Daí bate aquela pergunta devassadora: Por que esperar esse tipo de cenário? Mais uma vez nos socorrendo de uma perspectiva da economia comportamental, a racionalidade humana valoriza demasiadamente o que se chama viés do presente (inconsistência temporal), ou seja, os seres humanos tendem dar um peso maior a recompensas/resultados que estão mais próximas do tempo presente quando consideramos os trade-offs entre dois momentos futuros, ou eventualmente, momentos passados também.
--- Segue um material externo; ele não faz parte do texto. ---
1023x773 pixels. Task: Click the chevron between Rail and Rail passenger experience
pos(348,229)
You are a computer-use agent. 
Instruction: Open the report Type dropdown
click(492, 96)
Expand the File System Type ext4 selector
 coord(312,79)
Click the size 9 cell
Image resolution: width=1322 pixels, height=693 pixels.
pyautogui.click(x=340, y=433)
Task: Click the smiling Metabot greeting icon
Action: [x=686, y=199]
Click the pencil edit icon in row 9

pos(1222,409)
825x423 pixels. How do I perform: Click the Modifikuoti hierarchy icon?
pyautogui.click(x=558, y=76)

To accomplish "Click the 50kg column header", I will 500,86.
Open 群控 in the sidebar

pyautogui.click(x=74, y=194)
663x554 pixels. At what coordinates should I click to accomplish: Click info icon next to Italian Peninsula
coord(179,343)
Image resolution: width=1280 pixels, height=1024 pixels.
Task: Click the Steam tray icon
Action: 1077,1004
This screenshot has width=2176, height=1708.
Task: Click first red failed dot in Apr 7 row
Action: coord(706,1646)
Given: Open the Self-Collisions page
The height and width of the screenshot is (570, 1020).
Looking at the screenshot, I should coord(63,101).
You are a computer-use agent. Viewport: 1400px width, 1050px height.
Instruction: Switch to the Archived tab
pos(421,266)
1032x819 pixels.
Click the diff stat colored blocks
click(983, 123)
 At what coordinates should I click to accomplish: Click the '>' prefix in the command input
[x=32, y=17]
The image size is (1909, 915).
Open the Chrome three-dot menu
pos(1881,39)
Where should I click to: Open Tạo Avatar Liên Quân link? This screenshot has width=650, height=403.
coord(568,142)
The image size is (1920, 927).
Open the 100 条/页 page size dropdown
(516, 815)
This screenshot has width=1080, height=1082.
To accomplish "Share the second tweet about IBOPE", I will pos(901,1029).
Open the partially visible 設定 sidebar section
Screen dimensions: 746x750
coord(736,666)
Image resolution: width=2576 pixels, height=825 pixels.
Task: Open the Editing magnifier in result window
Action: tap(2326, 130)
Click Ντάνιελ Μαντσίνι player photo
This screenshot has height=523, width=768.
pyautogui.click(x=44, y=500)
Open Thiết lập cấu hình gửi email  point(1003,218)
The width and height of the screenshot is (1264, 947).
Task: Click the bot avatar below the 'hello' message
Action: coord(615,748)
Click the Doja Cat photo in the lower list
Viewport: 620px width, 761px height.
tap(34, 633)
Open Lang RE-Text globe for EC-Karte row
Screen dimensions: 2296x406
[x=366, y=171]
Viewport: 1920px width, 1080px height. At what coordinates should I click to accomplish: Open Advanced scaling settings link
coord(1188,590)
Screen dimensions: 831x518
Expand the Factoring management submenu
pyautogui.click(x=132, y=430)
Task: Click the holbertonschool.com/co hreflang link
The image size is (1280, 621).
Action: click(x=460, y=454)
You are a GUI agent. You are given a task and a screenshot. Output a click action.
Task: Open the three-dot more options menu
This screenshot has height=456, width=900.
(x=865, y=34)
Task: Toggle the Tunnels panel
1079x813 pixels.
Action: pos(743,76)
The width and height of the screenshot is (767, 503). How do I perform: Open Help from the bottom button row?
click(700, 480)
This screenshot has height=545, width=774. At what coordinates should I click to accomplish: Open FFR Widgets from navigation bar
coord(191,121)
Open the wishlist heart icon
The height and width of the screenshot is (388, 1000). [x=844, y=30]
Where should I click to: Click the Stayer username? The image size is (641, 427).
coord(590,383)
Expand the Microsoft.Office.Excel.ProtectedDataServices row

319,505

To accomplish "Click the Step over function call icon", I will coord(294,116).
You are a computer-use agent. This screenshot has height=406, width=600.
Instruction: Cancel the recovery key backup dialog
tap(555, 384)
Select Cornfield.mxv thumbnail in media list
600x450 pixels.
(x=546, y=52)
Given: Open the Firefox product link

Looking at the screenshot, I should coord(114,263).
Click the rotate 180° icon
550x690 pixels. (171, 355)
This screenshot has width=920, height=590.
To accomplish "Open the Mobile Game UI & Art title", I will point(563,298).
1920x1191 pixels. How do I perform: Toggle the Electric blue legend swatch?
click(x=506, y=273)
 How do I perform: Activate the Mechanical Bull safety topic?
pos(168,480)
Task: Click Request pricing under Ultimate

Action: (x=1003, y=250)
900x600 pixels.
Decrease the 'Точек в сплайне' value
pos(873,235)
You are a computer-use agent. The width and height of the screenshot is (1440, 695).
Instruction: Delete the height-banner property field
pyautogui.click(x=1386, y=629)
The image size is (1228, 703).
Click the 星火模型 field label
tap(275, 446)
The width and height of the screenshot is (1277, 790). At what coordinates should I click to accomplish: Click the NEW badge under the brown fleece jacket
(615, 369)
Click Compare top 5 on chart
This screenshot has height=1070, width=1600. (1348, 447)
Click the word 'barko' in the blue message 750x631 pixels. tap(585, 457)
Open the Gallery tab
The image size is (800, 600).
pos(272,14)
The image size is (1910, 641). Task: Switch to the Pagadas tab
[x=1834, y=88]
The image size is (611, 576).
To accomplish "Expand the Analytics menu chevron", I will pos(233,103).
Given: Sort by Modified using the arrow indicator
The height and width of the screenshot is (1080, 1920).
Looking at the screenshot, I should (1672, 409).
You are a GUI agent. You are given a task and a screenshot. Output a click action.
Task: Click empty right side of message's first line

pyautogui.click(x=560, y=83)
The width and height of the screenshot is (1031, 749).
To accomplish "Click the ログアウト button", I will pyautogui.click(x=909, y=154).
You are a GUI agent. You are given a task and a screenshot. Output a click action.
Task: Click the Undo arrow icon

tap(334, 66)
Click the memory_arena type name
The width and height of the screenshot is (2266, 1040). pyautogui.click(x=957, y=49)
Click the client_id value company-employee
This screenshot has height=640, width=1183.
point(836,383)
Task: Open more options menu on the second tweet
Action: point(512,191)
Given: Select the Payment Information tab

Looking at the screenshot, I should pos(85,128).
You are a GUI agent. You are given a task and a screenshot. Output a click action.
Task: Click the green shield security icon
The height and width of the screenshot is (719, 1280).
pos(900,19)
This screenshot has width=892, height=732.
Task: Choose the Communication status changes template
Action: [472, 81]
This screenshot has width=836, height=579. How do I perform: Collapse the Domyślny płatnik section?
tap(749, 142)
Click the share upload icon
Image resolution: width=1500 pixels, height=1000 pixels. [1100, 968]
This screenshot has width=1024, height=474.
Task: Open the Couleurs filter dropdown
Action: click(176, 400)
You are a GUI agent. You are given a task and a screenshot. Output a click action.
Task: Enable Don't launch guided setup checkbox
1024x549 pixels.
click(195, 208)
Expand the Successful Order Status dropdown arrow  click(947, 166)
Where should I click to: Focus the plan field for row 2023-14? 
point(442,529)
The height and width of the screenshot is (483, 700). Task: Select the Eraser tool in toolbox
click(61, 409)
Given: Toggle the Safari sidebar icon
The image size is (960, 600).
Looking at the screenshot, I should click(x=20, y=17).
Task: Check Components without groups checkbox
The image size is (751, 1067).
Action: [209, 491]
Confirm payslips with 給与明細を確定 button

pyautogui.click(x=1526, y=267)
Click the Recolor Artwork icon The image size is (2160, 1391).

Em outras palavras, seria melhor alocar recursos em despesas que geram retorno imediato/presente, do que em despesas que garantem apenas a conservação de um passado ou uma situação incerta no futuro.
Uma pena pensarmos/agirmos assim, pois se pararmos para fazer um cálculo simplista baseado na alocação de “Riscos ex ante” (designam o risco de prejuízos futuros com que as partes se defrontam ao terem recursos escassos) e “Prejuízos ex post” (designam prejuízos que de fato acontecem na falta do recurso apropriado), dúvida não há que não compensa deixarmos “a vida nos levar”, pois os prejuízos ex post são numericamente superiores aos riscos ex ante.
Garantimos que se tomassem ciência do resultado da referida operação, ficariam no mínimo incomodados com ele, o que poderia a leva-los a realizar o tal “remanejamento” orçamentário e que, por tudo o que se foi exposto pelos técnicos do Museu Nacional, não seria da cifra agora mencionada.
Para finalizar, voltando ao papo da desculpability, uma vez que não visualizamos nenhum agente exercendo accountability (o que denota ser responsável, responsivo e responsabilizável) [3], nem precisamos nos ater tanto ao conteúdo das declarações, para constatar que não se fazia gerenciamento de risco (ao menos da forma que deveria ser) no querido Museu Nacional, uma vez que o desencontro de informações por parte desses vários agentes chancela a falta de um plano de ação preventiva e, em especial, de um plano de contingência, de modo a racionalizar as ações necessárias de serem empregadas no caso de ocorrência de algum dos riscos identificados/gerenciados [4], gerando uma maior prontidão na resolução do problema e menor tempo para tomada de decisão (e de forma muito mais segura), bem como para a resiliência institucional.
Em suma, o episódio do Museu Nacional nos ensinou, entre várias coisas, que o nosso típico otimismo irrealista pode nos cegar de riscos relevantes, gerando prejuízos incalculáveis. Chega! Agora, lá vamos nós (povo brasileiro) combater o risco que nos aflige: O risco da desaculturação [5], pois como já dizia o filósofo espanhol George Santayana: “Aqueles que não conseguem lembrar o passado estão condenados a repeti-lo”. Vamos começar a gerenciar os nossos riscos ou iremos continuar otimistas?